Element and text position data:
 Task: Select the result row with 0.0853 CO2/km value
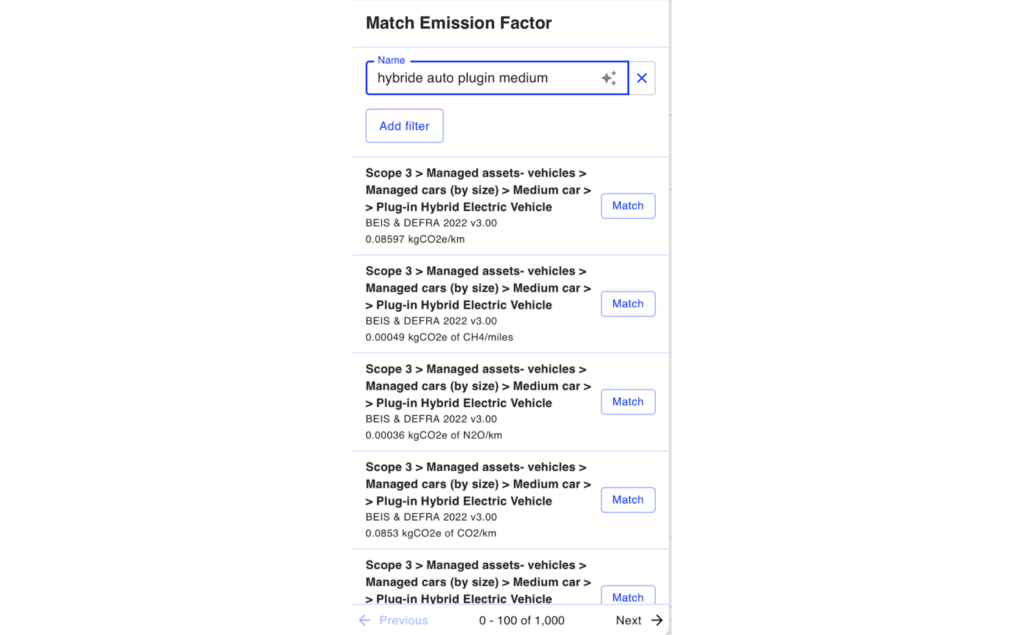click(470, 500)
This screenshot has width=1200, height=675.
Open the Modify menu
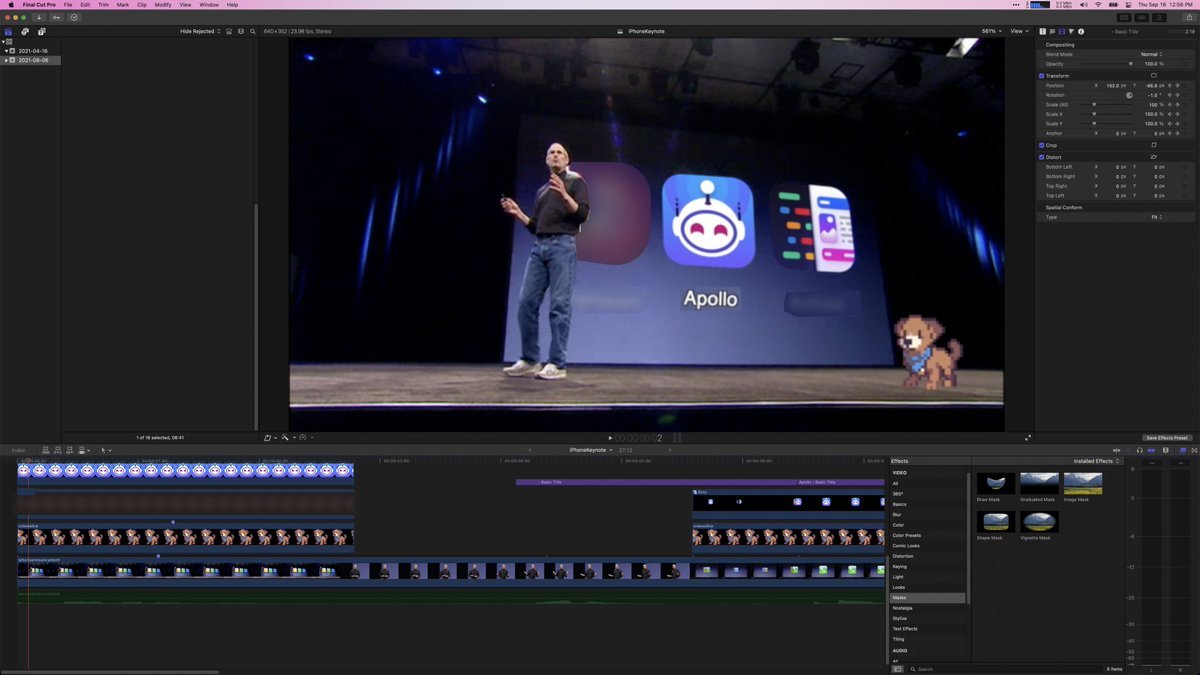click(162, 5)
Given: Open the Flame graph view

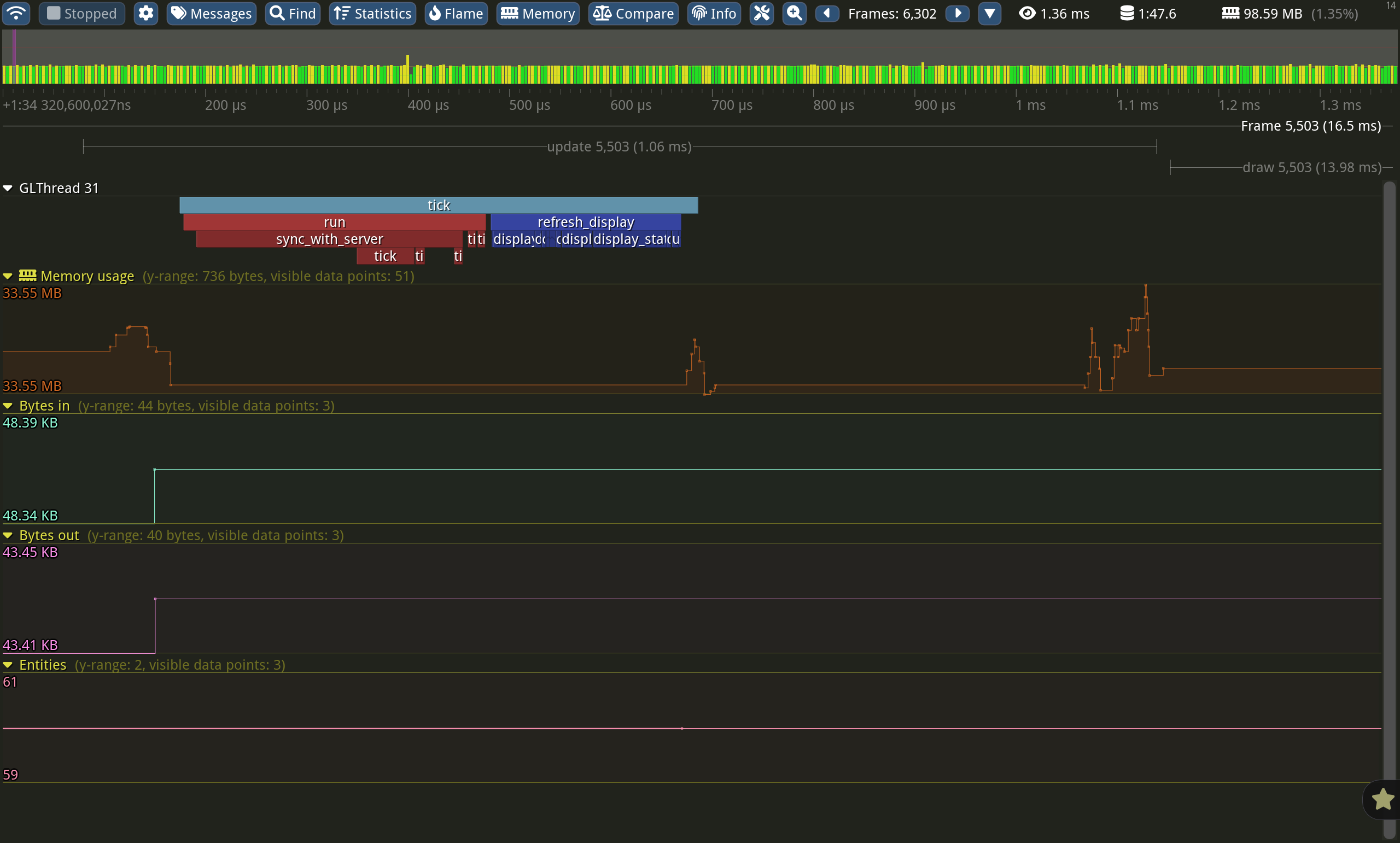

What you need to do: Copy the data above line for line, leaving out the pictures.

Output of the task:
 Task: Select the result row with 0.0853 CO2/km value
click(470, 500)
This screenshot has width=1200, height=675.
Open the Modify menu
click(162, 5)
Given: Open the Flame graph view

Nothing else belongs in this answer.